On-site renewables such as solar panels are unlikely to significantly reduce the energy consumption of data centres due to their high energy demands, location and climate constraints, physical limitations, and cost. A comprehensive approach, including energy-efficient design and a mix of alternative renewable energy sources, is needed to meet data centres’ energy demands.
Alternative Sources of Energy
Other than traditional sources of energy, the use of renewables is being explored within the industry to lower the industry’s carbon footprint. For example, Singapore has taken proactive steps to ensure its buildings are greener by installing solar panels.

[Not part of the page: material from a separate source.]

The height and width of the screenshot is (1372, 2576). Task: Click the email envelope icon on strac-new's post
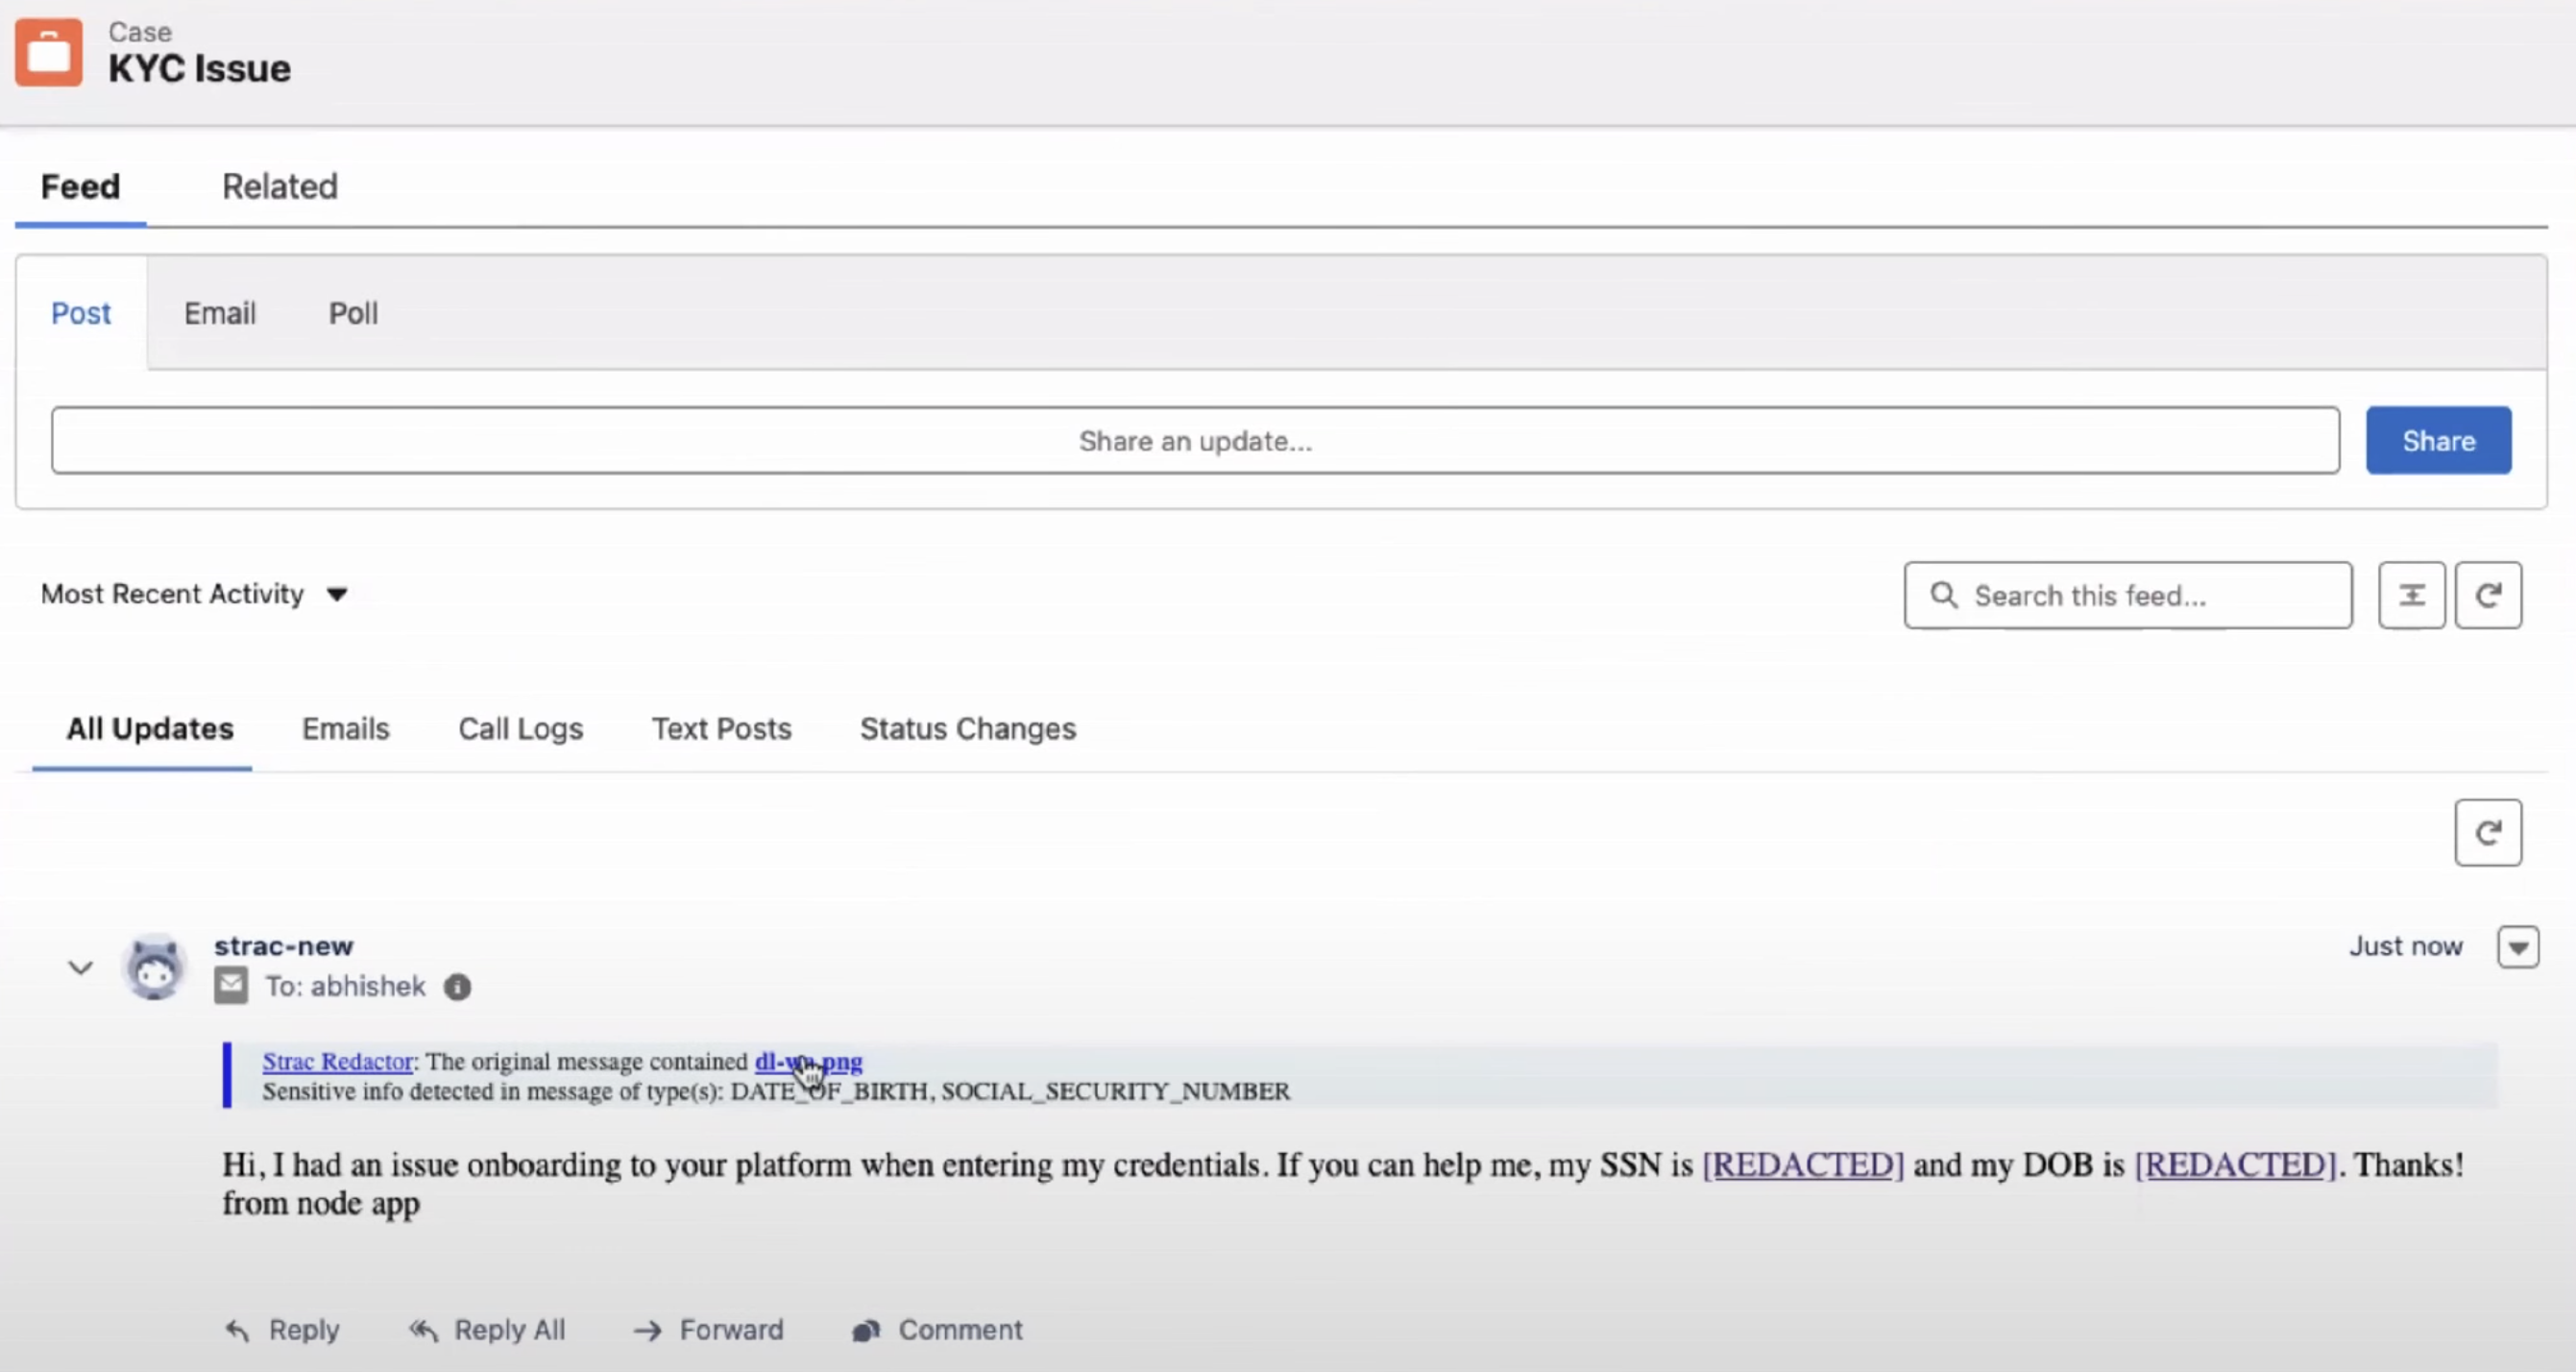click(230, 985)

With limited access to wind, solar or geothermal energy, data centres in Singapore must find other innovative ways to reduce their carbon footprint while also putting less pressure on the local grid. Currently, in Singapore, industry players are exploring alternative means like developing liquefied hydrogen infrastructure to power data centres.
Other options explored in Singapore include developing large-scale solar energy and storage plants in the neighbouring Riau Islands of Indonesia to supply power to the islands and Singapore. Singapore intends to import 30% of its energy via clean power from the region by 2035.
Strengthening Singapore as a Critical Hub
Singapore continues to be the data centre hub of Asia Pacific, with approximately 60% of the region’s data centres located in the country. There is a viable ecosystem here for data centres thanks to high-speed connectivity, widespread adoption of digital technologies, and low risk of natural disasters.
As the demand for data centres continues to grow, Singapore also needs to ensure that high-level talent and critical knowledge to support the development of greener data centres continue to be developed.
Extensive training and proficiency programmes for new and existing employees will tap into a company’s global know-how. It is also common for employees to do rotations across all markets to facilitate knowledge transfer across teams worldwide.
Singapore is a winning example where boundaries are continually pushed to ensure greater sustainability in data centres. As a company that has been innovating and delivering greener data centres around the world, we are excited to partner with the various stakeholders in supporting the expansion of Singapore’s digital economy.